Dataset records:
━━━

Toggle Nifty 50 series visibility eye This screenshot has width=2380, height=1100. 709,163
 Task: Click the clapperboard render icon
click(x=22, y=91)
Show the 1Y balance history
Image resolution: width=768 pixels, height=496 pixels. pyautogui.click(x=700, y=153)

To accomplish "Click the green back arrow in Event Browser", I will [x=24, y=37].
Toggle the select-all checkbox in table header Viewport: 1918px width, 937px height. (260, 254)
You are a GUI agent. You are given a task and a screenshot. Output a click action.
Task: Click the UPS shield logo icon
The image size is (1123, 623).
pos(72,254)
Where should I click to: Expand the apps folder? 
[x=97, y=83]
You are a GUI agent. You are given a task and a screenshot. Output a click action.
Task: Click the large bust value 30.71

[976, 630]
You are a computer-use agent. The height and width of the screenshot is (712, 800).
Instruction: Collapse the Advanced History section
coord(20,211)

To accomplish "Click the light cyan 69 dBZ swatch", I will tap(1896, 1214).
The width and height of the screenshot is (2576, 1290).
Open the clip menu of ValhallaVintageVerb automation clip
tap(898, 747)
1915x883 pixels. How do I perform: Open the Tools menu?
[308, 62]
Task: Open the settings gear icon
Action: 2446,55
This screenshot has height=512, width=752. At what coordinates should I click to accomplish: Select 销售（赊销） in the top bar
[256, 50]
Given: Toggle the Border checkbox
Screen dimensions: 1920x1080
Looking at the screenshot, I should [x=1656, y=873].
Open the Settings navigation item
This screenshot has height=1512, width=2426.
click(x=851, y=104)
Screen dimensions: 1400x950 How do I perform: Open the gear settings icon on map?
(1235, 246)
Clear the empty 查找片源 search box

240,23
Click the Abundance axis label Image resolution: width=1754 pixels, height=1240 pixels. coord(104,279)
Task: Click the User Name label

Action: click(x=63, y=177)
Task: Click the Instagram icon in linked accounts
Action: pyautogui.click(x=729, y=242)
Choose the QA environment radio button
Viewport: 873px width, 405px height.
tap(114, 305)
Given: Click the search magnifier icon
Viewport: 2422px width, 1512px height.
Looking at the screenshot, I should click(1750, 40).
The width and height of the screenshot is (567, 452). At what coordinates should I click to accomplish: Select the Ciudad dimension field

━━━

Copy out every row above word for word, line by line, with nothing changed.

== Full answer ==
Toggle Nifty 50 series visibility eye This screenshot has width=2380, height=1100. 709,163
 Task: Click the clapperboard render icon
click(x=22, y=91)
Show the 1Y balance history
Image resolution: width=768 pixels, height=496 pixels. pyautogui.click(x=700, y=153)

To accomplish "Click the green back arrow in Event Browser", I will [x=24, y=37].
Toggle the select-all checkbox in table header Viewport: 1918px width, 937px height. (260, 254)
You are a GUI agent. You are given a task and a screenshot. Output a click action.
Task: Click the UPS shield logo icon
The image size is (1123, 623).
pos(72,254)
Where should I click to: Expand the apps folder? 
[x=97, y=83]
You are a GUI agent. You are given a task and a screenshot. Output a click action.
Task: Click the large bust value 30.71

[976, 630]
You are a computer-use agent. The height and width of the screenshot is (712, 800).
Instruction: Collapse the Advanced History section
coord(20,211)

To accomplish "Click the light cyan 69 dBZ swatch", I will tap(1896, 1214).
The width and height of the screenshot is (2576, 1290).
Open the clip menu of ValhallaVintageVerb automation clip
tap(898, 747)
1915x883 pixels. How do I perform: Open the Tools menu?
[308, 62]
Task: Open the settings gear icon
Action: 2446,55
This screenshot has height=512, width=752. At what coordinates should I click to accomplish: Select 销售（赊销） in the top bar
[256, 50]
Given: Toggle the Border checkbox
Screen dimensions: 1920x1080
Looking at the screenshot, I should [x=1656, y=873].
Open the Settings navigation item
This screenshot has height=1512, width=2426.
click(x=851, y=104)
Screen dimensions: 1400x950 How do I perform: Open the gear settings icon on map?
(1235, 246)
Clear the empty 查找片源 search box

240,23
Click the Abundance axis label Image resolution: width=1754 pixels, height=1240 pixels. coord(104,279)
Task: Click the User Name label

Action: click(x=63, y=177)
Task: Click the Instagram icon in linked accounts
Action: pyautogui.click(x=729, y=242)
Choose the QA environment radio button
Viewport: 873px width, 405px height.
tap(114, 305)
Given: Click the search magnifier icon
Viewport: 2422px width, 1512px height.
Looking at the screenshot, I should click(1750, 40).
The width and height of the screenshot is (567, 452). At what coordinates should I click to accomplish: Select the Ciudad dimension field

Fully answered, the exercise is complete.